In her presentation, Mesa also drills down into how to then build the RNN — how to turn script text into input sequences, generate hot encodings (either for predicting characters or full words), and choose the number of training epochs to fit the model. It’s valuable information for when you’re ready to get your hands dirty.
But in keeping with the telenovela spirit, let’s not unnecessarily delay the dramatic conclusion.

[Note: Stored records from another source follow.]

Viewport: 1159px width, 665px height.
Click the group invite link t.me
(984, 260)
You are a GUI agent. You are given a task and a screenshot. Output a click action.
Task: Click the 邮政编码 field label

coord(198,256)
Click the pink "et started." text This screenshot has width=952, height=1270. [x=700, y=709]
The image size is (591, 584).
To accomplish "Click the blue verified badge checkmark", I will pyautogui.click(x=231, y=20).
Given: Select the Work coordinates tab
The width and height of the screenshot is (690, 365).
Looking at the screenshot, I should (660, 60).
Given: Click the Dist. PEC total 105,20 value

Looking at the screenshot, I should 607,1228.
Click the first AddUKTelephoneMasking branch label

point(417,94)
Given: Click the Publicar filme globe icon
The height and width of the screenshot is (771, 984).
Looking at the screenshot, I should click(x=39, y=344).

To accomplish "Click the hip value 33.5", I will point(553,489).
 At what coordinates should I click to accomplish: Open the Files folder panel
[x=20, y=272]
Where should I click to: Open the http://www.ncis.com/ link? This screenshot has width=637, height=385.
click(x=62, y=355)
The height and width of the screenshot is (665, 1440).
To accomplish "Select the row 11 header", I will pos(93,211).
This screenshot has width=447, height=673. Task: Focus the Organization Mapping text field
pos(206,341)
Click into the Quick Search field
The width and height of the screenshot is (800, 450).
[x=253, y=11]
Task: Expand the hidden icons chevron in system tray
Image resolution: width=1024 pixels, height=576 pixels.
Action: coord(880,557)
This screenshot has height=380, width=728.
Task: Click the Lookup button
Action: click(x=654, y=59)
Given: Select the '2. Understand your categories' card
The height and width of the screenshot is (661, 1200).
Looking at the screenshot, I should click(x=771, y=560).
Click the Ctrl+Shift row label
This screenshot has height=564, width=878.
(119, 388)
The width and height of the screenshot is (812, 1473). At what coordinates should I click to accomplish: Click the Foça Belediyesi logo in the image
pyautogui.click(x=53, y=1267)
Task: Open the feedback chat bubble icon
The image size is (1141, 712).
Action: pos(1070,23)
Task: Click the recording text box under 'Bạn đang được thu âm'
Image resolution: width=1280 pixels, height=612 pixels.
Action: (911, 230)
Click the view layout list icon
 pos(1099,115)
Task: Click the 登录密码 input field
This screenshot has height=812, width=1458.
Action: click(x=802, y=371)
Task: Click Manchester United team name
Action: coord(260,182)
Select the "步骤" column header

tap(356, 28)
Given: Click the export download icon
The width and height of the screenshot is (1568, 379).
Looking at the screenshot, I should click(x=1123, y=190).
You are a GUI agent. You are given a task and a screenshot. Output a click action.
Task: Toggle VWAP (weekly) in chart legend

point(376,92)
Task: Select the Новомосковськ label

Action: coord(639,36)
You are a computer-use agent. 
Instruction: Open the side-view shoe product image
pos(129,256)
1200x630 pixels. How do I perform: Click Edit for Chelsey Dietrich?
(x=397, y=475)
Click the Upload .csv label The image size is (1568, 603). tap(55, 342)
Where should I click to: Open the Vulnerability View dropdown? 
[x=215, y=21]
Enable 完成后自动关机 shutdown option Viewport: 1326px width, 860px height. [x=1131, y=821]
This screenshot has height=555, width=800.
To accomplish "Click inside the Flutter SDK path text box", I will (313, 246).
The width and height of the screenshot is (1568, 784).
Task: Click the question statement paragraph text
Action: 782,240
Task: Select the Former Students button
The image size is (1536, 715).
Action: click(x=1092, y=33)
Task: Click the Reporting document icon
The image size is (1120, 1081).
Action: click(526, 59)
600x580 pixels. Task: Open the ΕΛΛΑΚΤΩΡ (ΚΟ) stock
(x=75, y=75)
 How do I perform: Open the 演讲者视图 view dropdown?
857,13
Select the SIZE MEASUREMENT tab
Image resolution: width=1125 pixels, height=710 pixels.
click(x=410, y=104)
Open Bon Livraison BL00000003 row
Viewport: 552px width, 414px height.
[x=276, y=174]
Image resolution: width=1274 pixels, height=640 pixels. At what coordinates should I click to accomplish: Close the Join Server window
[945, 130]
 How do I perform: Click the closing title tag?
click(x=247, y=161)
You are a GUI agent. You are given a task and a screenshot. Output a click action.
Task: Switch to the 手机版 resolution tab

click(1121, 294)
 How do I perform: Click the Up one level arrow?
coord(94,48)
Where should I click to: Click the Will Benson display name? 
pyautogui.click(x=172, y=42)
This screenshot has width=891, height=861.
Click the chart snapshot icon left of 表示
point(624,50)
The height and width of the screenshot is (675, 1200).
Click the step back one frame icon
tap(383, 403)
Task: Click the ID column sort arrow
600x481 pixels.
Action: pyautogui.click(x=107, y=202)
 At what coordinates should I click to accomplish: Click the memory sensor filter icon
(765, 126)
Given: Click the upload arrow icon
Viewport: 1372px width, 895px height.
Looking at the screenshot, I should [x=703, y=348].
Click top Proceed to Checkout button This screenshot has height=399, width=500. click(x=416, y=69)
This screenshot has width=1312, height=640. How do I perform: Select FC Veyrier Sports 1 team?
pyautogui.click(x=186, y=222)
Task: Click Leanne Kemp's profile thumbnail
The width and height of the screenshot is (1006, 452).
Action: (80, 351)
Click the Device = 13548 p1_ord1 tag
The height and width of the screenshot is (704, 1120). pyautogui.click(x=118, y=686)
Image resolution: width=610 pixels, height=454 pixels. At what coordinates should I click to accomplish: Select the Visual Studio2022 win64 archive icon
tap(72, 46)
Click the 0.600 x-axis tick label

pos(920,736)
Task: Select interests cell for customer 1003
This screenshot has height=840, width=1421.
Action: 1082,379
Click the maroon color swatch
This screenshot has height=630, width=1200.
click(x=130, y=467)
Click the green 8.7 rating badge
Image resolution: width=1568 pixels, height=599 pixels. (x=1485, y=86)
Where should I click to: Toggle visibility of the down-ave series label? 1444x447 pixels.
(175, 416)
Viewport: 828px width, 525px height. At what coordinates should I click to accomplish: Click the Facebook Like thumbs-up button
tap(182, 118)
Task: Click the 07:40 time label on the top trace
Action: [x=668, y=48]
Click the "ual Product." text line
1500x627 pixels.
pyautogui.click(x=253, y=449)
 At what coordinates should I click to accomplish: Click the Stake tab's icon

Here are a few lines of dialogue generated by Mesa’s model.
“i’m proof that surprise happen. even if you do not believe me. why would you? i am a woman after all.”
Using text from 100 episodes of Jane the Virgin, trained on 30 epochs (or complete presentations of the training data), the AI-generated character invoked — on brand — a seemingly immaculate conception: “is it a milagro [miracle]? was i drinking? no. no. my god, no! i wasn't. what made you ask that i am still me.”
Thirty epochs through Ugly Betty generated: “the graphics department is very unhappy. do not pull or bite their hair ahem let’s show softer side.” As Mesa notes, Betty works in the fashion industry, so the reference to a graphics department isn’t far off the mark.
Using data from Queen of the South, which is about the unlikely rise of a narcotrafficking queen, the AI fittingly conjures the threat of violence — if through some less-than-perfect syntax: “do not threaten me. do you understand me? do you understand me? whoa, whoa, all right? hey, look, i.”
Mesa also combined text from all three series, which generated this pearl: “i’m proof that surprise happen. even if you do not believe me. why would you? i am a woman after all.”
That final line — “i am a woman after all” — is particularly eye-catching, Mesa notes in her presentation, given that telenovelas are driven by strong women in lead roles and extreme situations.
Despite the grammar and construction hiccups, the grasp of theme and tone is evident. Still, Mesa hopes to extend the project much further. One big step would be to generate character interactions, rather than simply lines of dialogue.
“The way it acts now, I can manually choose which data I want to throw in, choose the number of epochs, and say, ‘Throw me out some output.’ That does not necessarily give me an interaction,” she told Built In.
Potential next steps include building an RNN per character or even a new model for each plot line — a lost-love model, for instance, or a long-lost relative model.
Dialogue is also only a small subset of what makes telenovelas tick — think heightened line deliveries and dramatic pauses. Mesa is currently exploring options to incorporate such nuance into the generated script, although none is particularly easy or straightforward.
You may also have noticed by the titles of the source material that the sample lines of dialogue above came from English-language remakes of telenovelas. Mesa is now steering the data toward Spanish-language originals. “Spanish is very expressive in ways that maybe English is not, although that may also be influenced by my first language being Spanish.”
She’s also decided to ramp up the data and has even called in reinforcements to help with transcription. “I’ve definitely made use of family members in Mexico city during COVID,” she said.
In fact, anyone who wishes to assist is welcome to add transcripts to Mesa’ repository.
In the meantime, Mesa recommends that anyone getting started with NLG also consider culling an archetypal pop-culture touchstone as a corpus. “A lot of the learnings come from actually pulling together that data set and kind of figuring out what works and what doesn’t.”
And again, the recognizable patterns will steer you correctly. “What does traditional romantic comedy look like? We already have an image in our head, so as we’re spot-checking a little bit, we can see whether the language that’s populated on the other side is actually indicative of our ground truth,” she said.
When the blowout wedding wraps up, you’ll know you’ve done well.